Apart from the stem cell type and culture conditions, stem cell density has been reported to be crucial as well in directing differentiation. Rödling et al.100 reported that the fate of stem cells growing on synthetic or naturally-derived biomaterials depends on cell density. On 2D feeder-free cultures and hyaluronan (HA)-based hydrogels the self-renewal of ESCs was maintained at a relatively high cell density. In contrast to ESCs, a too high plating density of HSCs (20[thin space (1/6-em)]000 cells per ml) in 2D TCP resulted in a decreased proliferation of stem cells compared to a low seeding density (5000 cells per ml),100 which may result from a relatively fast accumulation of inhibitory factors produced by expanded HSCs as demonstrated by Csaszar et al.101 Therefore, maintaining self-renewal of both ESCs and HSCs on a synthetic substrate also depends on the stem cell density. It is then apparent that regulation of stem cell fate decisions by a biomaterial may be altered by improper density of stem cells when cultured in 3D substrates or improper so called confluency when regarding cell density on 2D substrates. Moreover, examination of the elastic properties of ESCs and MSCs has shown that based on 2D TCP cultures of single ESCs and MSCs, ESCs were at least two-fold stiffer than MSCs,63 suggesting that by analysing the impact of elasticity one should examine a collective stiffness, which includes stiffness of the biomaterial, protein/ECM coating and applied stem cells. All the issues raised above indicate that a well-controlled experimental setup needs to include multiple aspects including the proper stem cells, culture conditions and material selection as well as verification of determined parameters after every alteration or addition.

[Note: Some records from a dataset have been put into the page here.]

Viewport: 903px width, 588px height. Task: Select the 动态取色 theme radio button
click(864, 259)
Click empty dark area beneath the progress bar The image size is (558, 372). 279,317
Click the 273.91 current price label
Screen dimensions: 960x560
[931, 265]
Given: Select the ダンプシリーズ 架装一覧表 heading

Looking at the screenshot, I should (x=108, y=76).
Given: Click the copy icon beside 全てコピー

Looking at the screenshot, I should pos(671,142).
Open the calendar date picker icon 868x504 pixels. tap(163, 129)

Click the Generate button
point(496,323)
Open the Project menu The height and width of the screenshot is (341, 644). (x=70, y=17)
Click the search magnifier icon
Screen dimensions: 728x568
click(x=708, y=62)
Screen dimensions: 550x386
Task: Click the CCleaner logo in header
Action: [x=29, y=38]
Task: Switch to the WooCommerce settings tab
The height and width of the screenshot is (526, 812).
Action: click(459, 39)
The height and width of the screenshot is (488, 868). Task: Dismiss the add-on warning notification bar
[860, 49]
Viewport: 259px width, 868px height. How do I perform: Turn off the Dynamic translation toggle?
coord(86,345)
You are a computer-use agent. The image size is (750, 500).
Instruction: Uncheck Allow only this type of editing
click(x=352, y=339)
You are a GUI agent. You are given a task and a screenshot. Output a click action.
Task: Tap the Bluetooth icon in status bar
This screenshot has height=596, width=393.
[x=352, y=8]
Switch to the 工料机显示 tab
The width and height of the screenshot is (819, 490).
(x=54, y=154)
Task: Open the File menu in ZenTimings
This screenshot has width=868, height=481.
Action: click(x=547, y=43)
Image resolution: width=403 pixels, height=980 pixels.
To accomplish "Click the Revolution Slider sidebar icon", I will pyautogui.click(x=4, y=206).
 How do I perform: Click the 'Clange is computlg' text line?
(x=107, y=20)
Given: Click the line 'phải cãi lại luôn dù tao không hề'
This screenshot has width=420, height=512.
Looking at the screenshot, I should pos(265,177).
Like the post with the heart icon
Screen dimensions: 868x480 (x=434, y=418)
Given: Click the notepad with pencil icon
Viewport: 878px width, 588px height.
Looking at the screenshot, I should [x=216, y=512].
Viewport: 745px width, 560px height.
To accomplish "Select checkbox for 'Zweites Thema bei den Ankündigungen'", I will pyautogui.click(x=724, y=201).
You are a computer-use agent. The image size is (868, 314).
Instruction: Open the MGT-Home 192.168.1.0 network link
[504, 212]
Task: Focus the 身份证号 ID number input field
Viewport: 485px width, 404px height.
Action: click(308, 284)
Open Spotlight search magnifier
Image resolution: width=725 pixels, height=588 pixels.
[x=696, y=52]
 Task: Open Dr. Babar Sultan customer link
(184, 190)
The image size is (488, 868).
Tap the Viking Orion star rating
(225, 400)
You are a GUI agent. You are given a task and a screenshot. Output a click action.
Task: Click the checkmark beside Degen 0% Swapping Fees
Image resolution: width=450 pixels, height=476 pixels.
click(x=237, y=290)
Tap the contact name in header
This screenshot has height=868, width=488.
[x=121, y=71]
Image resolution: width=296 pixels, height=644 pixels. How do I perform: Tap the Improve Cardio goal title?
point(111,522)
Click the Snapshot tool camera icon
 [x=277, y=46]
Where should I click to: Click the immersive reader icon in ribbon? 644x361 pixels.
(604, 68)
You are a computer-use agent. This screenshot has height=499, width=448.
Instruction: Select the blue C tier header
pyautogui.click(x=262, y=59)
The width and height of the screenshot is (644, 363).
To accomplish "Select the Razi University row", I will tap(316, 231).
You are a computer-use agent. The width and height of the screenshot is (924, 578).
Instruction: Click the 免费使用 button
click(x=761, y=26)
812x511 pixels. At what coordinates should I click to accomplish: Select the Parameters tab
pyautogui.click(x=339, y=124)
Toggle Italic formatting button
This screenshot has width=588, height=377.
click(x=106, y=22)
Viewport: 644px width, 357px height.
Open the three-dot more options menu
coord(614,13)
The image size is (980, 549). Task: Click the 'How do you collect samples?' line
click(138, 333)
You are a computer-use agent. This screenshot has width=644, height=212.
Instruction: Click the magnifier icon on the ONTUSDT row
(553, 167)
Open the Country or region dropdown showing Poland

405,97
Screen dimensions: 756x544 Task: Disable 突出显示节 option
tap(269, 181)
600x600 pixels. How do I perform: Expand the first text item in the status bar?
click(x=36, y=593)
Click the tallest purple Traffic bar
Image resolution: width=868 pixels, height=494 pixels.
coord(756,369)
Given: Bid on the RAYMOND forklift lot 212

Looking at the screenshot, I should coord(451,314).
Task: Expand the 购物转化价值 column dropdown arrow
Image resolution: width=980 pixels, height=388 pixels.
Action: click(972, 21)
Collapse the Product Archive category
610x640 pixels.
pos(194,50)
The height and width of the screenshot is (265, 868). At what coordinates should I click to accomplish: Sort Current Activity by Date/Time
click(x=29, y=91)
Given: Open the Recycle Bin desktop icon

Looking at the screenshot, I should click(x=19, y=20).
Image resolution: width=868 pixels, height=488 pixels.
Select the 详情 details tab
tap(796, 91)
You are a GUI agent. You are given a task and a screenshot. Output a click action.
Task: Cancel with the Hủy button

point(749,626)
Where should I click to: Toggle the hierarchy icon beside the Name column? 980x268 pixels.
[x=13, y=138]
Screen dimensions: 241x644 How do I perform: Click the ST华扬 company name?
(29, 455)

Possible memory effect of stem cells

The broad and extensive application of 2D liquid in vitro cultures using traditional tissue culture polystyrene (TCP) vessels is the standard for culturing cells and also frequently used for various stem cells.78,102 MSCs are described as stem cells typically adhering to surfaces, often in combination with a pre-coating of ECM protein layers.35 In contrast to MSCs, HSCs are known as non-adherent stem cells although also non-adhering MSCs have been identified.103 So far they have been maintained and expanded ex vivo only to a limited extent in so called ‘co-culture’ systems by growing them on top of a mitotically-inactivated feeder cell layer.101 Similarly, current culture methods for ESCs and iPSCs also include feeder-dependent growth although successful attempts have been made to prepare feeder-free approaches.19,104–107 It is realised, however, that TCP probably is not appropriate and specific enough for optimal culturing of stem cell with respect to both self-renewal and differentiation. As substrate mechanics play a key role in differentiation capacity, the reported biased osteogenic differentiation potential of MSCs, particularly at a high initial seeding cell density should not be surprising,108 especially since the stiffness of polystyrene (PS) is in a range of 3–3.5 GPa,109,110 which reaches the upper limit of the physiological stiffness of fully mineralised bone. This affects differentiation of ESCs much less since these are generally cultured in a spheroid culture, the so called embryoid bodies (EBs) and differentiation in TCP-based cultures is mainly directed by the 3D nature of the EBs (reviewed by Chai and Leong111).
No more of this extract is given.